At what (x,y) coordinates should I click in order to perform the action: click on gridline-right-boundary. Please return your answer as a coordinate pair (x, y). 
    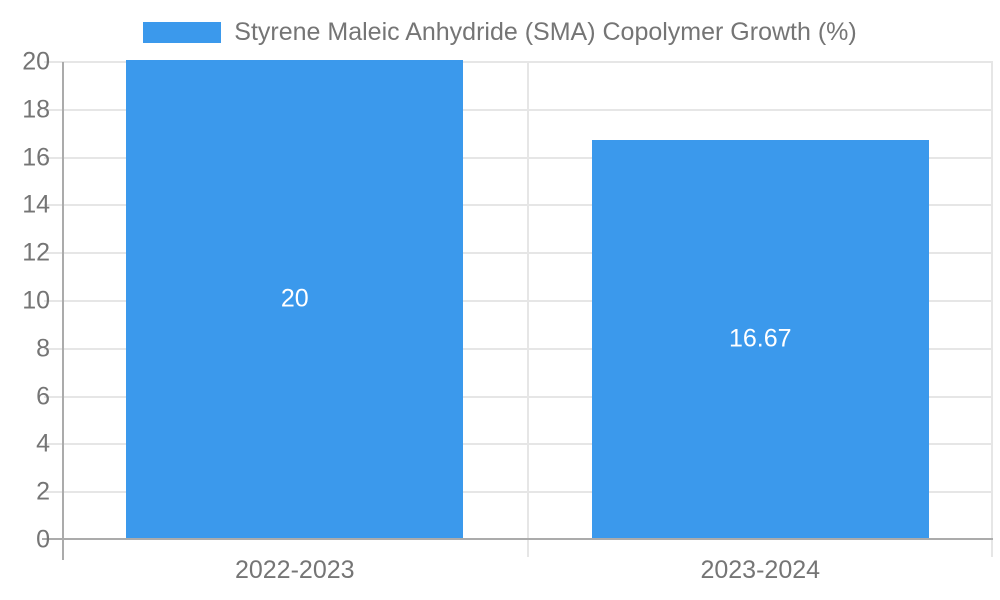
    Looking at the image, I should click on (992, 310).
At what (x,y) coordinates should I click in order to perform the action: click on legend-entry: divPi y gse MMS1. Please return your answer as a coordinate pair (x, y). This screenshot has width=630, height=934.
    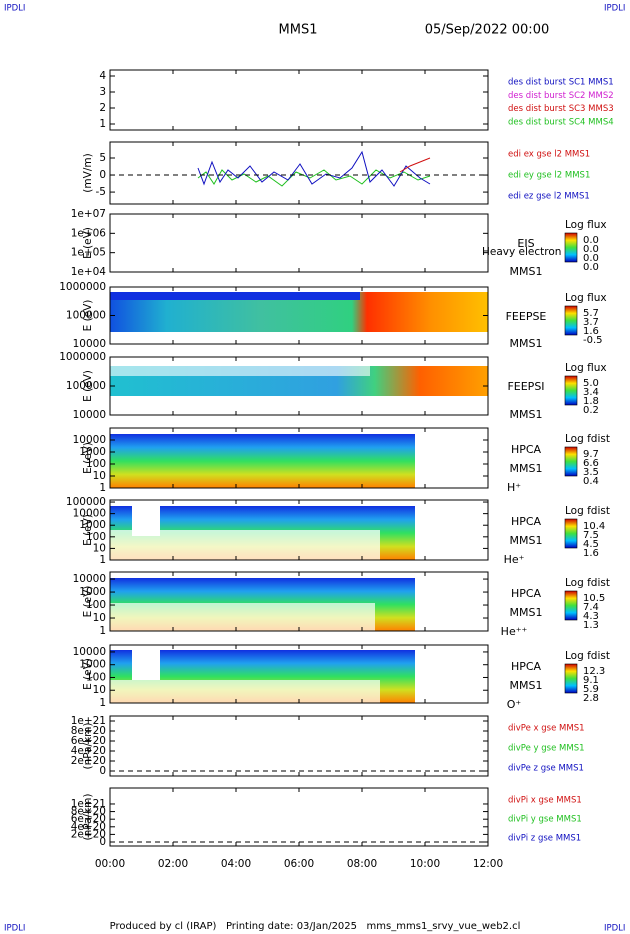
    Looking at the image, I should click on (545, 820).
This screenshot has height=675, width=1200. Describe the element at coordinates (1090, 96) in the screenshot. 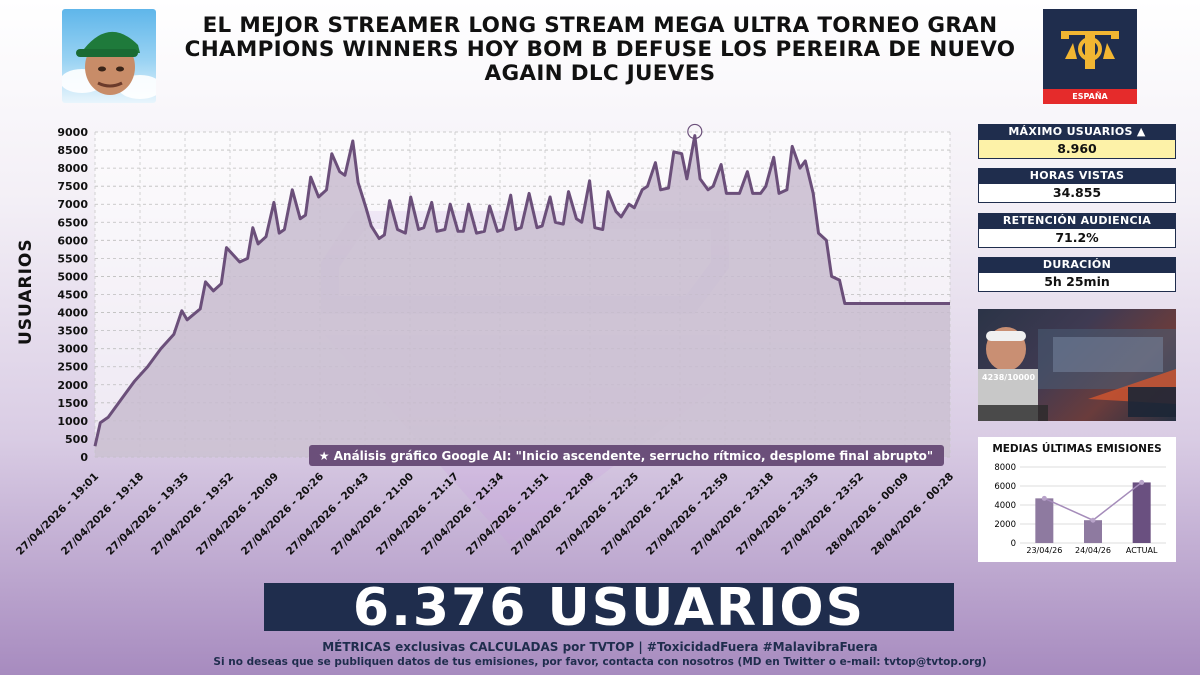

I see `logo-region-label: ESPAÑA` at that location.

____________

- [What the exercise asks] Can you copy the listing above from the line containing "has width=630, height=934." through the end of the listing, leaving the pictures out?

- [Result of this exercise]
At what (x,y) coordinates should I click in order to perform the action: click on legend-entry: divPi y gse MMS1. Please return your answer as a coordinate pair (x, y). This screenshot has width=630, height=934.
    Looking at the image, I should click on (545, 820).
This screenshot has height=675, width=1200. Describe the element at coordinates (1090, 96) in the screenshot. 

I see `logo-region-label: ESPAÑA` at that location.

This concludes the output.